Machine Translation Without the Translation

Lingua Franca 2013-05-31

I have been ruminating this month on why natural language processing (NLP) still hasn’t arrived, and I have pointed to three developments elsewhere that seem to be discouraging its development. First, enhanced keyword search via Google’s influentiality-ranking of results. Second, the dramatic enhancement in applicability of speech recognition that dialog design facilitates. I now turn to a third, which has to do with the sheer power of number-crunching.

Machine translation is the unclimbed Everest of computational linguistics. It calls for syntactic and semantic analysis of the source language, mapping source-language meanings to target-language meanings, and generating acceptable output from the latter. If computational linguists could do all those things, they could hang up the “mission accomplished” banner.

What has emerged instead, courtesy of Google Translate, is something utterly different: pseudotranslation without analysis of grammar or meaning, developed by people who do not know (or need to know) either source or target language.

The trick: huge quantities of parallel texts combined with massive amounts of rapid statistical computation. The catch: low quality, and output inevitably peppered with howlers.

Of course, if I may purloin Dr Johnson’s remark about a dog walking on his hind legs, although it is not done well you are surprised to find it done at all. For Google Translate’s pseudotranslation is based on zero linguistic understanding. Not even word meanings are looked up: The program couldn’t care less about the meaning of anything. Here, roughly, is how it works.

Imagine you have a huge quantity of English text paired with French text that happens to say the same thing. The records of everything ever said in the Canadian Parliament, say, or the complete Harry Potter novels in the original and the French translation. Assume that you can automatically align them, at least approximately, by reference to sentence boundaries, and perhaps some phrase and word boundaries. Get a computer program to construct a gigantic database containing facts of roughly this sort:

  • French vin n’est tends to align with English wine isn’t, probability = p1
  • French vin blanc tends to align with English white wine, probability = p2
  • French bon marché tends to align with English cheap, probability = p3
  • French avait marché tends to align with English had walked, probability = p4
  • French fait rien tends to align either with English doesn’t matter (probability = p5) or with does nothing (probability = p6)

And so on. Impagine literally billions of facts like this at your disposal, in a huge database that you can search at lightning speed.

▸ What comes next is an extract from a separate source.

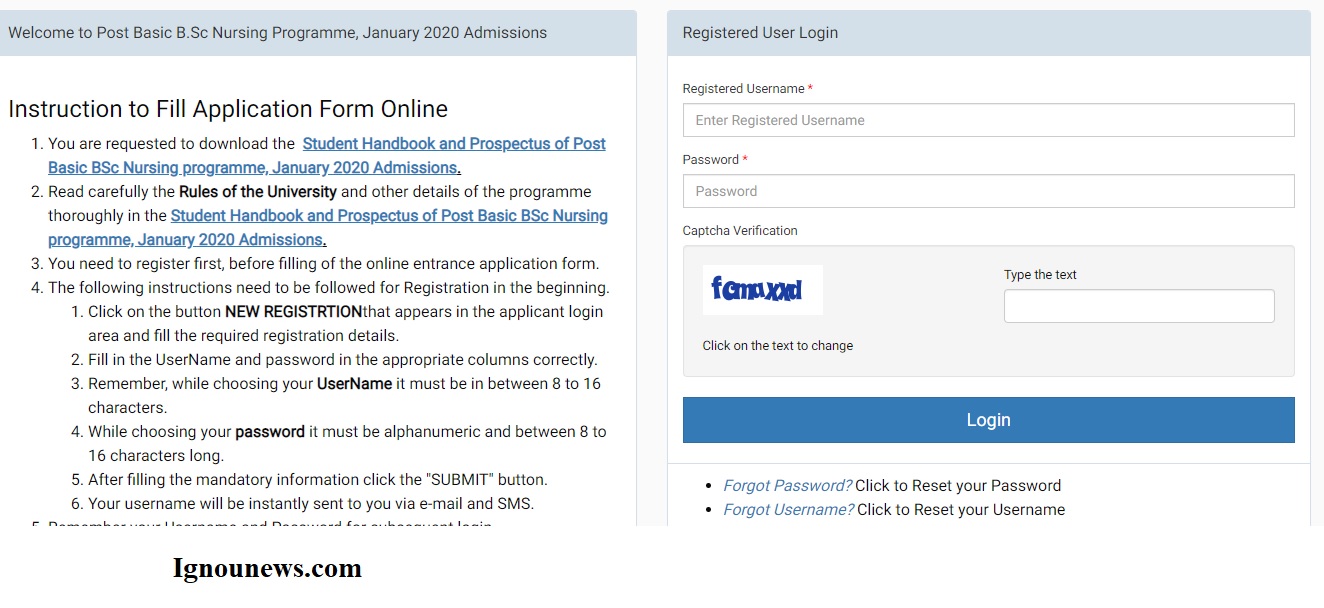Viewport: 1324px width, 608px height.
Task: Select the captcha Type the text box
Action: coord(1139,306)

Now write a computer program that takes English text as input and gives as output whatever French word sequence averages out with the highest pi values (the alignment probabilities). Forget all about meanings and structures of words and phrases and sentences, that’s oldthink; just find the best guess at a suitable French word sequence, based on the odds of alignment probabilities.

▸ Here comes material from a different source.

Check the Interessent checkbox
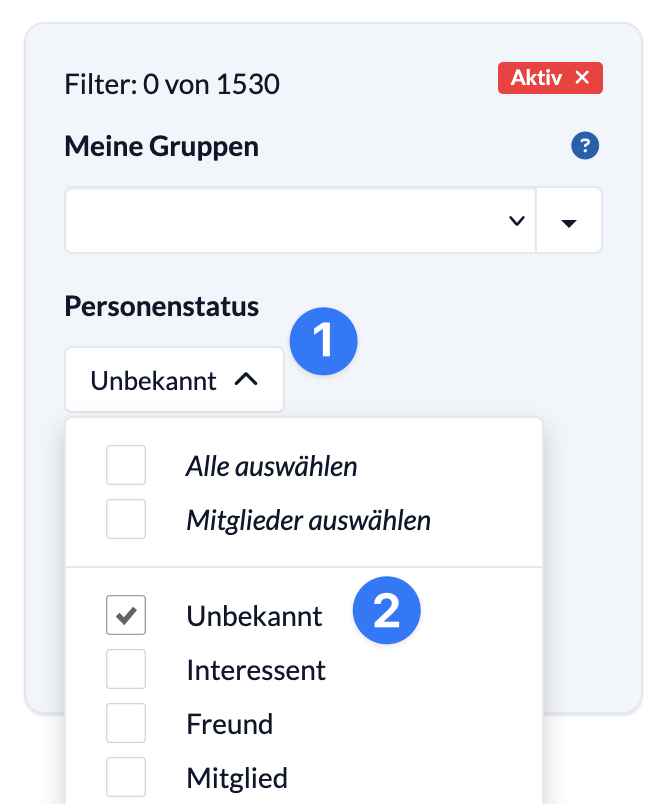 [x=125, y=669]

The errors attendant on this kind of pseudotranslation via gambling can be hilarious. A single Language Log post reports on a BBC TV show with a gravestone stating in Hebrew that the deceased was “pickled at great expense”; a Malaysian government edict banning “clothes that poke eye”; and an Israeli drink with a label promising that it contains no foreskin.

Unsupervised Google translation into English from Chinese yields some really spectacular howlers (browse some of Victor Mair’s posts on Language Log to see hundreds of examples, from the baffling lie fallow small and pave to the unpalatable-sounding fungus gnat turnovers).

And to those who think it is distasteful to mock Chinglish, I can only say that it is by no means just the Chinese whose troubles with statistical translation have made me giggle. Spanish too yields much unintentional hilarity: a restaurant offering a dish called attacked of elvers; a condominium development constructed with armed structure and crystals; etc.

People print such howlers every day. And the program itself can hardly help: It ignores meaning, grammar, words, content, logic, plausibility, facts, geography, and common sense, and focuses obsessively on working out odds of co-alignment.

Although we are aware that Google Translation has let us down before and we shouldn’t trust it, with nowhere else to turn, we use it anyway. And it does prove useful sometimes (I use it too).

My conjecture is that it is useful enough to constitute one more reason for not investing much in trying to get real NLP industrially developed and deployed.

NLP will come, I think; but when you stake into account the ready availability of (1) Google search, and (2) speech-driven applications aided by dialog design, and (3) the statistical pseudotranslation briefly discussed above, the cumulative effect is enough to reduce the pressure to develop NLP, and will probably delay its arrival for another decade or so.